The value we never saw in “Discipline”
I was born in the time when all that was good about a black person was coming to an end. Our grand parents and parents lived in an era when apartheid was at its worst point. But, besides the shackles of apartheid prohibiting them to fly as far as they could, they flew anyway.
Many of our parents worked for a pittance in the suburbs of Johannesburg and other towns around the country, but they spared enough to be able to gradually put together all the building material in order to build a house back home. If you are lucky to own a government four roomed house in one of the locations, I bet you, all the care was taken to preserve that house. That is why most of the people were raised in such houses. Fast track it to today, houses are dished out and within no time those houses are traded faster than you can sell a lollipop. It took a lot of discipline for the older generation to preserve those houses. It took a lot of discipline for the older generation to save and be able to build houses back in their villages.
The older people of the Bafokeng tribe put together their efforts, and purchased pieces of land. That is why the Bafokeng tribe are enjoying the benefits brought about by the efforts of the older generation. This was done amid rampant laws of apartheid. Discipline and determination prevailed. My grandfather and his siblings managed through their mediocre salaries to buy a few hectares of land. They were never deterred by the apartheid laws. There are many other examples that most of you can add to my list.
I would like to put a challenge to many of you to observe in your daily life, the public gathering attended by black people and that attended by white people. In my walkabouts, I have observed that black people always leave the place upside down and never care to cleanup the place even when rubbish bins are provided. The white folks on the other hand will be aware of the nearest rubbish bin, and if they somehow leave the place littered, the next day they will be back to clean it up or have someone clean the place up. It only takes the discipline to throw that bottle, plastic, or any other item that will leave the place filthy in the rubbish bin. White people have mastered their way of protesting. If the municipality does not collect refuse, then the refuse is dropped at the doorstep of the municipality. If the same thing happen to the black folks, then a vacant stand or and open area becomes a dumping ground. Sooner or later the smell become unbearable, some migrate to the suburbs, some tolerate the conditions and the ultimate protest comes and more litter is generated. It only takes discipline to throw rubbish where is supposed to be thrown and when your municipality is failing you, you withhold your money or drop the rubbish at their doorstep. If you disagree go around townships and in towns travel closer to the taxi ranks.

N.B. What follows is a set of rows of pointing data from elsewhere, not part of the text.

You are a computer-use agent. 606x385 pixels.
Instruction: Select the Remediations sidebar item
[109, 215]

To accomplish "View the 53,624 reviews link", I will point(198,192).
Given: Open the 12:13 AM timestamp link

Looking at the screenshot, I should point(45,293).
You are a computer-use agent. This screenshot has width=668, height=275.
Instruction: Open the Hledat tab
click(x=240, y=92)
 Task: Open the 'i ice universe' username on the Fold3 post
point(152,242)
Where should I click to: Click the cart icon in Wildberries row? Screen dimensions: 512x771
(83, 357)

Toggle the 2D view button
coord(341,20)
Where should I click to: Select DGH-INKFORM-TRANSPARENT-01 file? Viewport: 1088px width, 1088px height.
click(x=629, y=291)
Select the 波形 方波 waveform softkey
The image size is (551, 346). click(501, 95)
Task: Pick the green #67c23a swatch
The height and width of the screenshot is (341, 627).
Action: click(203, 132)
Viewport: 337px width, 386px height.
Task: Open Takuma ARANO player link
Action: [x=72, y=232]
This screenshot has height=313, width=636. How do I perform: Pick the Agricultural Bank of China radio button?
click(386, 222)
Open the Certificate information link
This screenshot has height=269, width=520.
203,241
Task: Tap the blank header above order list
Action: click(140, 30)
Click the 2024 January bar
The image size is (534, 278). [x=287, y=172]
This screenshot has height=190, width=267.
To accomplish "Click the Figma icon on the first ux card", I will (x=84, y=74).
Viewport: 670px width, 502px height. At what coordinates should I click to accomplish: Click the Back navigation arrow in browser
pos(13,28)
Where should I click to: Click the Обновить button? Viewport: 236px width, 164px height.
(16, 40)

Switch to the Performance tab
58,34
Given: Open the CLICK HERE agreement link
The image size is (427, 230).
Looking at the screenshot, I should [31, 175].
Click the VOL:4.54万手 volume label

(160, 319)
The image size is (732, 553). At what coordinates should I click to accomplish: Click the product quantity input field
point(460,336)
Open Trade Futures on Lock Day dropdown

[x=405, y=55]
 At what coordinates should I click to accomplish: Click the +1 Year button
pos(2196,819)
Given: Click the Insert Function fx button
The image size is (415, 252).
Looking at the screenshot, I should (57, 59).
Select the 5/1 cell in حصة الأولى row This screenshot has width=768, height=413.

Many of you would like to make believe that the difference between township schools and schools in towns is the resources, it may be true. In my view the greatest difference of them all is the discipline applied in those schools. If you do not agree go and do your own comparison. Leave out the resources. Observe the discipline from the principals, teachers, SGB’s, learners and parents. The private schools have mastered the discipline to preserve what they have. Put up a computer room in a township school, those computers will be wiped out before we can give a report about the new computer laboratory. I do admit resource shortcomings, but we are awful at preserving the little we get.
It is well documented that black folks are the least paid in South Africa. It goes without saying that we should be the ones who will be spending the little that we get wisely, but we are not. We are the ones shown on TV documentary showing off the best line of clothing we can afford. We are the “isikhothanes” in this country. It takes discipline again to preserve the little income you earn. If you are going to spend, it takes discipline again to spend it wisely. If you do not agree with me on this one, move around the informal settlements during major public holidays and see the opulence black people display.
The black people, who lived in this country before us, lived in extremely trying times. They never stopped because apartheid was weighing heavily on them. They focused on what was best for them, their children and our children and never forgetting to fight for freedom. Our leaders today do not instil in us a sense that we first have to focus on what can make us prosper and yet strive to find equality among South Africans. It is pieces like “Dear white people in South Africa” that worries me a lot. Not because they threaten violence, but because they saw the false idea that it the financial gains that will make a black person a better person. The economic freedom lies within us. Let us master the discipline to take care of the little we have the patience to grow it, preserve our surroundings and unbuckle the shackles of victimhood. Discipline is free you cannot bought; you do not have any excuse. Older people taught us discipline and we never saw the value possessed by discipline.